Despite the economic and biological importance of Amur sturgeon in the world, limited full-length transcripts are available. Oxidized fish oil (OFO) might induce injury stress, but few related studies were conducted in Amur sturgeon. In this study, an 8-week experiment with diets containing 6% fresh fish oil (FFO) or 6% OFO was conducted, and Iso-Seq combined with RNA-Seq analysis were used to explore the molecular response to dietary OFO in juvenile Amur sturgeon. A total of 18,408 high quality, unique full-length isoforms were generated by Iso-Seq, with an average length of 2180 bp and an N50 of 2793 bp. ~382 million clean reads were obtained from RNA-Seq, and the mapping ratio of the clean reads to the unigenes was 84.25% ~ 88.25%. There were 839 differently expressed genes (DEGs) in FFO vs OFO, of which 360 were up-regulated, and 479 were down-regulated. DEGs were mapped into 276 KEGG pathways, of which 45 pathways were significantly influenced. The proportion analysis of 45 significantly changed pathways revealed that human disease was the most enriched category, and cancers, endocrine system, signal transduction, cell growth and death and carbohydrate metabolism was the most affected subcategory in each category, indicating that OFO might induce cancers, endocrine disorder, and carbohydrate metabolism disruption.
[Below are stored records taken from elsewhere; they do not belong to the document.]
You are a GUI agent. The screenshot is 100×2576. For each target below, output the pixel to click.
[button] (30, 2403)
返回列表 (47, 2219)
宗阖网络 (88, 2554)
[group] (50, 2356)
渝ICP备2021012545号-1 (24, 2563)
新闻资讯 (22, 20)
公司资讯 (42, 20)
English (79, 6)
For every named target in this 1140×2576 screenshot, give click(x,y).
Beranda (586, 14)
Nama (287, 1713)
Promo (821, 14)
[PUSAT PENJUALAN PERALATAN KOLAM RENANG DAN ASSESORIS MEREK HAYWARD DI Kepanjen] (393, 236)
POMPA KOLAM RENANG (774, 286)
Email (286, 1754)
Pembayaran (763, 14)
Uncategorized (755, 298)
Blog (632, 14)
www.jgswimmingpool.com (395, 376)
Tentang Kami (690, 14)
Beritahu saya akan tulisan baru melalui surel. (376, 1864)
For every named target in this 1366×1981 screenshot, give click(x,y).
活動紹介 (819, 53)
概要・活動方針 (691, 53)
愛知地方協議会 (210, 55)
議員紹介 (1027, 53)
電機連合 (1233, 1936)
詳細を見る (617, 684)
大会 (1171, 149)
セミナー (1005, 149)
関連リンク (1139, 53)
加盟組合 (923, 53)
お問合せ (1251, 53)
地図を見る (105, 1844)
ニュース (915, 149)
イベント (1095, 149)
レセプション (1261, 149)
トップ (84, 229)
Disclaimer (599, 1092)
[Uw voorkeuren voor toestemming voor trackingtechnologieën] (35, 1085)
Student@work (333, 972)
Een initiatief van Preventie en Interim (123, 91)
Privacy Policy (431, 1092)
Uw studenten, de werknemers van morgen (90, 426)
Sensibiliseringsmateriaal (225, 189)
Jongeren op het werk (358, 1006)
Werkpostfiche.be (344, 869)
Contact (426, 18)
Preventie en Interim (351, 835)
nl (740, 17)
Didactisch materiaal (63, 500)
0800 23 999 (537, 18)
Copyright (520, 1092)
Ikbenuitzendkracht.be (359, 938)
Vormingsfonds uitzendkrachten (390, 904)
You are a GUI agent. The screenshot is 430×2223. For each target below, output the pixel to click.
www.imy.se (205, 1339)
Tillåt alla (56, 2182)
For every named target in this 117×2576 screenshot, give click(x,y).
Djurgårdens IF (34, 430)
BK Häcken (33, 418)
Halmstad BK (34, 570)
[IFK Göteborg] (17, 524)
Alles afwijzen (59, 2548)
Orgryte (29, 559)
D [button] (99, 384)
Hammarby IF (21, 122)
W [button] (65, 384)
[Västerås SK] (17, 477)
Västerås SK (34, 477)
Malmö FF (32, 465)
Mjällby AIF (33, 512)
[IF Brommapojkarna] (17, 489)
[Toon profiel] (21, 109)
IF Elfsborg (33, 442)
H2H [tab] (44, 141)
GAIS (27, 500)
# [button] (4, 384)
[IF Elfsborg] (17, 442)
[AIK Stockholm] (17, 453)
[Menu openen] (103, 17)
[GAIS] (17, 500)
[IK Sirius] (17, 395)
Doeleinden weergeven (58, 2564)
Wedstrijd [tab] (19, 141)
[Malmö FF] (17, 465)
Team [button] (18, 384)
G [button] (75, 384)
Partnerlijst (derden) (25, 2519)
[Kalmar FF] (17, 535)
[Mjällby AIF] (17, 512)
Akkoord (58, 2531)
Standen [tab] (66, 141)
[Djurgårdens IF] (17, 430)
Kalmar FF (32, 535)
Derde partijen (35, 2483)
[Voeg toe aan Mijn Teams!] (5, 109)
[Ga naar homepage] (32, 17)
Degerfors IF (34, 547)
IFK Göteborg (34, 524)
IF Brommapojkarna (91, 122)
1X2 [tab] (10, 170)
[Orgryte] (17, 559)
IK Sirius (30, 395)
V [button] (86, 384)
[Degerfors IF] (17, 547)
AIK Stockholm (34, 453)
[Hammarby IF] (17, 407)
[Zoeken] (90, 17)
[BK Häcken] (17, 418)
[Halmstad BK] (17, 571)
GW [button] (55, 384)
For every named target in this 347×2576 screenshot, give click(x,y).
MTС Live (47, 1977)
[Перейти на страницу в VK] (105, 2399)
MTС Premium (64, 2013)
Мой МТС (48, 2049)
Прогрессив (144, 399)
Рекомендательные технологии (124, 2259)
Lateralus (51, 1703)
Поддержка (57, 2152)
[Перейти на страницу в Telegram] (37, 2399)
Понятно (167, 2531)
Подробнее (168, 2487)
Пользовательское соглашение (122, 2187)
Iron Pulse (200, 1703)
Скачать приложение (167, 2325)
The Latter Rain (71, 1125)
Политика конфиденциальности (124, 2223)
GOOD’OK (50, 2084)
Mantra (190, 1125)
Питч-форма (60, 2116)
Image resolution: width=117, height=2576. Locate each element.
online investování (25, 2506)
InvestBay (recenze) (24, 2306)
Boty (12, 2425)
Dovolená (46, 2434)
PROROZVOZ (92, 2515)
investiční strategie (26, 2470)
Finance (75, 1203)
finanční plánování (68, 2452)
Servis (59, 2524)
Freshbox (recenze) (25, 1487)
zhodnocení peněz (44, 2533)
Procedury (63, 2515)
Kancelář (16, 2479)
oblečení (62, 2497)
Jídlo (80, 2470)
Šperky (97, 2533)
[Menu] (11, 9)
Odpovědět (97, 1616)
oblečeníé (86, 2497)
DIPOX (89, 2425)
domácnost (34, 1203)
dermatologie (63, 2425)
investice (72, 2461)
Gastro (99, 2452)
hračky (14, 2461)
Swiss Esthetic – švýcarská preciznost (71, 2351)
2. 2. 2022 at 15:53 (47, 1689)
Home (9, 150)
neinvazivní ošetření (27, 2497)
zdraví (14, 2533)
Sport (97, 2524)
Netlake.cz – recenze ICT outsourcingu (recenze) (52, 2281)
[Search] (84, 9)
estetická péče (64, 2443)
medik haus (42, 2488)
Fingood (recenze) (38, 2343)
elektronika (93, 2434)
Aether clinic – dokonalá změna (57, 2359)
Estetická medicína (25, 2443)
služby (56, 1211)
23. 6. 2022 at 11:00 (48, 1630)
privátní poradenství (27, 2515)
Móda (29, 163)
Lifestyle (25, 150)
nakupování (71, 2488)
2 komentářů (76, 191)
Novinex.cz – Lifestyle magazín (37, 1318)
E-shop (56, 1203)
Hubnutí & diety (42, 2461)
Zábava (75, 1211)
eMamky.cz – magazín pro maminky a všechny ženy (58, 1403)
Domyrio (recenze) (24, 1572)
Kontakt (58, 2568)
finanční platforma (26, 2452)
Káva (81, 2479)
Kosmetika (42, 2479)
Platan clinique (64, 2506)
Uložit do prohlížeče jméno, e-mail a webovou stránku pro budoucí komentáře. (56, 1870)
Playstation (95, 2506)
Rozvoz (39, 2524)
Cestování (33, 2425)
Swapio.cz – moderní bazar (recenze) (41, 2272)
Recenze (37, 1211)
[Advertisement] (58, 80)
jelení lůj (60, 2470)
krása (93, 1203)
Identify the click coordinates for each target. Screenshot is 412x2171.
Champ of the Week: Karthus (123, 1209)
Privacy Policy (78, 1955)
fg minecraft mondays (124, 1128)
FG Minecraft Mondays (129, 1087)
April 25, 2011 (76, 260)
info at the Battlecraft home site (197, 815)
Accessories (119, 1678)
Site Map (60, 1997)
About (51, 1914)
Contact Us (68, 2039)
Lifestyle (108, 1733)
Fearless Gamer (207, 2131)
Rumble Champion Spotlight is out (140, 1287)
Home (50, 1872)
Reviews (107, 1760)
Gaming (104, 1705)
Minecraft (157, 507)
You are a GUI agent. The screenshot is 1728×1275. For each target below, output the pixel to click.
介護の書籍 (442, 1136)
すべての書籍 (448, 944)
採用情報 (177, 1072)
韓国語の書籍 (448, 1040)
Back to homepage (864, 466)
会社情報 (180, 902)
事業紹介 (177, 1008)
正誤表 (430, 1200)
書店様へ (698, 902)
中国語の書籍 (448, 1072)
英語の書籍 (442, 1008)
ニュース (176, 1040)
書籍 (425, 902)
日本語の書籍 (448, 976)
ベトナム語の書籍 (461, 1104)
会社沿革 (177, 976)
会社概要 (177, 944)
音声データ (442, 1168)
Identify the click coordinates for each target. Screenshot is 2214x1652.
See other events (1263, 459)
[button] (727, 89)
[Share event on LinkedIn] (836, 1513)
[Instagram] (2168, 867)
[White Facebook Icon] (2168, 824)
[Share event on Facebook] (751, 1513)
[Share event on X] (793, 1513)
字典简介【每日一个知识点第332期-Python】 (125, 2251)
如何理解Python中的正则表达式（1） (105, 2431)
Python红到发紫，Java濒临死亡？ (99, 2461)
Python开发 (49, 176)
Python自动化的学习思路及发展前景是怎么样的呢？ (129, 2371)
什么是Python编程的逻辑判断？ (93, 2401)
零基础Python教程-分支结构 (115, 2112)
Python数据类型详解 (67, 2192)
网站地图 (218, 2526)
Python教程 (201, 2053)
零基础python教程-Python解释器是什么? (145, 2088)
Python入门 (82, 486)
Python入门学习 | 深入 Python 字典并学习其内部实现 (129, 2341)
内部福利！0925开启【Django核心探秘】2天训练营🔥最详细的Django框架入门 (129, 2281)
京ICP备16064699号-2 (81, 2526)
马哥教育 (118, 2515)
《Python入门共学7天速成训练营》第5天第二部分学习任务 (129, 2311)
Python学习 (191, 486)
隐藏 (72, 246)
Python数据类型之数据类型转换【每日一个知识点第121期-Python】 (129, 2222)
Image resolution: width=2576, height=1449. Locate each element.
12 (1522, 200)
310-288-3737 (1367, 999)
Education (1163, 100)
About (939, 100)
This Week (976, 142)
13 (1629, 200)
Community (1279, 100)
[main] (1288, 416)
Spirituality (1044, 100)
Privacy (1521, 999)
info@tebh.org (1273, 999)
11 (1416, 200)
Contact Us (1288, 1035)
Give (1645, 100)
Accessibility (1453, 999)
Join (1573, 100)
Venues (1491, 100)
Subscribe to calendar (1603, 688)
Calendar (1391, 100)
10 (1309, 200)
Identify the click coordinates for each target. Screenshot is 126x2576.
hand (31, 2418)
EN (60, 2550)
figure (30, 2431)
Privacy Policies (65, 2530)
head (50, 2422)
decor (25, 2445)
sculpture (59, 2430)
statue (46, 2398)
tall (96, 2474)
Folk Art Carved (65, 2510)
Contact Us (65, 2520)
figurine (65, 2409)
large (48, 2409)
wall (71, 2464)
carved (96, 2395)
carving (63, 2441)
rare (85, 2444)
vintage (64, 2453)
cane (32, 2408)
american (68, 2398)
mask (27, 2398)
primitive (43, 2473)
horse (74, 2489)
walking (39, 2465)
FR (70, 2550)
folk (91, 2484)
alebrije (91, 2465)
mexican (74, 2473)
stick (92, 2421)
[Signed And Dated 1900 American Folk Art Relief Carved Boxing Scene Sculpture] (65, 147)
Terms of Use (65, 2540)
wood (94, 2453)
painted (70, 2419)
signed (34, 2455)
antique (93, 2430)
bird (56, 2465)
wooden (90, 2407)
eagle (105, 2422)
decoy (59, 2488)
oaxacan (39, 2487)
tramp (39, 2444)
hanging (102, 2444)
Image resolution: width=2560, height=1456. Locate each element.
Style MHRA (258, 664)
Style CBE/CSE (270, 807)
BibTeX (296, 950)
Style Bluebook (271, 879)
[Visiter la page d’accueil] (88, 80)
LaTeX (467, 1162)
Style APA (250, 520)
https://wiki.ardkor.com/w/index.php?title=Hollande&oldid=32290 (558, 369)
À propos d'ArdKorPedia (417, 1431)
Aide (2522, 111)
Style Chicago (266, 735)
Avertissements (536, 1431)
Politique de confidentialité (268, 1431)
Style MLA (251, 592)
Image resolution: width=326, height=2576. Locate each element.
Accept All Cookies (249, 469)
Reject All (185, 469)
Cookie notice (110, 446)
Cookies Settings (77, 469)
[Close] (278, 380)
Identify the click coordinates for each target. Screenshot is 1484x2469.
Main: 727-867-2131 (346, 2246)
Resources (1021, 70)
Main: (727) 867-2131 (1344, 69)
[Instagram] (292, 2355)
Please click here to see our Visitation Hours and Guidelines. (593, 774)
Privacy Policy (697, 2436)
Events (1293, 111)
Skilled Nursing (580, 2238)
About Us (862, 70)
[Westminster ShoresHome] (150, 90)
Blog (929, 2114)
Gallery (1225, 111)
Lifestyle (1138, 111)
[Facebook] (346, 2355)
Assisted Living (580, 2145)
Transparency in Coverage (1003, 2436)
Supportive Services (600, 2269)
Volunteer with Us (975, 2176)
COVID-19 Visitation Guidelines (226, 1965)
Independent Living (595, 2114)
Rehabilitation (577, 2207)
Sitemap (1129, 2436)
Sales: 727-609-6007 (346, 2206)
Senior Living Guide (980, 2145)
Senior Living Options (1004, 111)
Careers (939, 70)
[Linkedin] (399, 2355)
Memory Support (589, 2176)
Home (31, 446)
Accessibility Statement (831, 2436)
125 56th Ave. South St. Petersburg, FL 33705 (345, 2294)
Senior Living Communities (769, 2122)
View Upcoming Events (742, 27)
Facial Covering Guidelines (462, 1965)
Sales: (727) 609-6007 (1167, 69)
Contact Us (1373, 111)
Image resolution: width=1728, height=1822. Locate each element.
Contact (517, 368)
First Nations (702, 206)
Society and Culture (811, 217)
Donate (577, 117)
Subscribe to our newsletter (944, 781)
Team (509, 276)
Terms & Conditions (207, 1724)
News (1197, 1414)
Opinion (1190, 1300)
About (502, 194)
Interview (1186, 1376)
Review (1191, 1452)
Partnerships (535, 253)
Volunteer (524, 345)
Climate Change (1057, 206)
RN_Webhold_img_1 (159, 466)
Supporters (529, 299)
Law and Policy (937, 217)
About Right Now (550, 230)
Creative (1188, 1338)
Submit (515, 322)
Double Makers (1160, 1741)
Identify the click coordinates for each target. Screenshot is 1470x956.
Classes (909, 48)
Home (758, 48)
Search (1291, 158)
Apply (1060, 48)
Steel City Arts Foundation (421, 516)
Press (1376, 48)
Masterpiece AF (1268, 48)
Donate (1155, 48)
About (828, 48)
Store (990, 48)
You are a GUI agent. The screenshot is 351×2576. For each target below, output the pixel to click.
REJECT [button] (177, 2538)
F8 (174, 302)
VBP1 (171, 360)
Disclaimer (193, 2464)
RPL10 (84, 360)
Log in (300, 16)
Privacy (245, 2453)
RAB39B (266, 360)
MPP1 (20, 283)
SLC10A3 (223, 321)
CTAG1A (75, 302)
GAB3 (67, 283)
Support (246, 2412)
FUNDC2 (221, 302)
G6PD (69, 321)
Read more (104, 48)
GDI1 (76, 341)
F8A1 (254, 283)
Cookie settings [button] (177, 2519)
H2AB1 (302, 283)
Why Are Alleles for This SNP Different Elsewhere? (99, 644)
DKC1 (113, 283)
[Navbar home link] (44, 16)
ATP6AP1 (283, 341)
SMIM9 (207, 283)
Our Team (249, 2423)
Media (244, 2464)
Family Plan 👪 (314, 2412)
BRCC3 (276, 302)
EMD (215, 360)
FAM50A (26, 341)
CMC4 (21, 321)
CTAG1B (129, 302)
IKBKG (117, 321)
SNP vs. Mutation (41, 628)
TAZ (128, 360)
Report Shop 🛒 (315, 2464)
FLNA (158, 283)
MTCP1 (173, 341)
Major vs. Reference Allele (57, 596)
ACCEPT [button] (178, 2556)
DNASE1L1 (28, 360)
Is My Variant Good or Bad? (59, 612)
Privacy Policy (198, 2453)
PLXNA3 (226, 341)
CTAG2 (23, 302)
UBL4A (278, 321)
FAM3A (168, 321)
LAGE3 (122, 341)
Further analysis discovered that transcriptional misregulation in cancer and FOXO signaling pathway were the top2 regulated pathways. PPI network analysis showed that foxo1 and pik3cα were identified as hub genes in response to dietary OFO in Amur sturgeon. The present study provided the first systematic full-length transcriptome dataset of Amur sturgeon and laid a solid foundation for further research on the molecular mechanism in response to dietary OFO.